__WORK INSTRUCTIONS__:
Within the data below, find the string "pixels" and return each line where it occurs.

__Pixel coordinate grounding data__:
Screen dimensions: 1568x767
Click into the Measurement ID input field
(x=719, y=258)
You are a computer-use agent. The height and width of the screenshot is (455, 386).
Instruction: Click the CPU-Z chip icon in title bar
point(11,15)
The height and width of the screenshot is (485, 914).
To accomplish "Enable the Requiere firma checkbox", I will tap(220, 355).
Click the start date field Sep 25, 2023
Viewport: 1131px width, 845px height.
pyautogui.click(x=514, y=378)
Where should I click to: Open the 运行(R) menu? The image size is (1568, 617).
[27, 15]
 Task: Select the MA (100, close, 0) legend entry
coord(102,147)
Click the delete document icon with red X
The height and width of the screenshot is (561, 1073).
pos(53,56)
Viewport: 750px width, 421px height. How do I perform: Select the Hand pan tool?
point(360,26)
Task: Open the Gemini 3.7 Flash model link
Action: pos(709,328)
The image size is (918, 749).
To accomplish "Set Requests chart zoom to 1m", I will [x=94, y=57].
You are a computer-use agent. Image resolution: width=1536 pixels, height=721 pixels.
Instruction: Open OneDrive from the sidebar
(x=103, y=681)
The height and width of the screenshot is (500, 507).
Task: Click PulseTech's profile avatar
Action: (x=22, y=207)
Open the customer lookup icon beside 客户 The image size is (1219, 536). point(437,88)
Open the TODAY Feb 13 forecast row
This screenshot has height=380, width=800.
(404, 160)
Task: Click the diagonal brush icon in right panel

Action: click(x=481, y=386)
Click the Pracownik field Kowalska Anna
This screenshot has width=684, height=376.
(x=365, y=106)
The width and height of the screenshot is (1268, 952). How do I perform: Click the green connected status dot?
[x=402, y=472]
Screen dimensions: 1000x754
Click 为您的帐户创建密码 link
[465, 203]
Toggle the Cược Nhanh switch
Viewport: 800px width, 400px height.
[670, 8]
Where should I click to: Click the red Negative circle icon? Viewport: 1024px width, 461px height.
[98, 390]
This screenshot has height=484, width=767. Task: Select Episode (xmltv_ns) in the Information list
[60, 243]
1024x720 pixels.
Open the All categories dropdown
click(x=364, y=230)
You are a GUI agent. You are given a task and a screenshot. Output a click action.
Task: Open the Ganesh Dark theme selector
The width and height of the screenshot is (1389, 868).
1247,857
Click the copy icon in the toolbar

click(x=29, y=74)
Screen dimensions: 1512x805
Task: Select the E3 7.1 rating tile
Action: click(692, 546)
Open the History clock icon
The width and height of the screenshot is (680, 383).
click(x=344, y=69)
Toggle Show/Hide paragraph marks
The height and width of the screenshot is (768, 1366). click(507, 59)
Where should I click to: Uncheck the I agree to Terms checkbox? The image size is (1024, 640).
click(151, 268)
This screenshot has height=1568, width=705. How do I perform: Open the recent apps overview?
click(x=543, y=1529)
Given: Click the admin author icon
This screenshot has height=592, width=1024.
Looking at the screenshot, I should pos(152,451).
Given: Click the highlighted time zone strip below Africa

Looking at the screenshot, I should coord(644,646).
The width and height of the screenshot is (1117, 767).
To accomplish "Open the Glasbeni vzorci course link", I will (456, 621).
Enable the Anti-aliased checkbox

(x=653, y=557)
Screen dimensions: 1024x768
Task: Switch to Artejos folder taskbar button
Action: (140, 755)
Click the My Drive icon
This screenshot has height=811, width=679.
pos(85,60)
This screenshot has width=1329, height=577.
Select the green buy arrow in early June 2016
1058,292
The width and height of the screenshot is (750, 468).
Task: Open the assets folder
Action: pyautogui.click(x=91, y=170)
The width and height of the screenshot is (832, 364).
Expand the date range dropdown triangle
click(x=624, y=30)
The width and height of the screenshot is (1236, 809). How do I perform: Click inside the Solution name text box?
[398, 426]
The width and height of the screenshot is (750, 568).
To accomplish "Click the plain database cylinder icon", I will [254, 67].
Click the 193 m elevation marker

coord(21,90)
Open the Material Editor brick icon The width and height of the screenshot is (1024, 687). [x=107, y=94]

__OUTPUT BELOW__:
You are a computer-use agent. Image resolution: width=1536 pixels, height=721 pixels.
1024x720 pixels.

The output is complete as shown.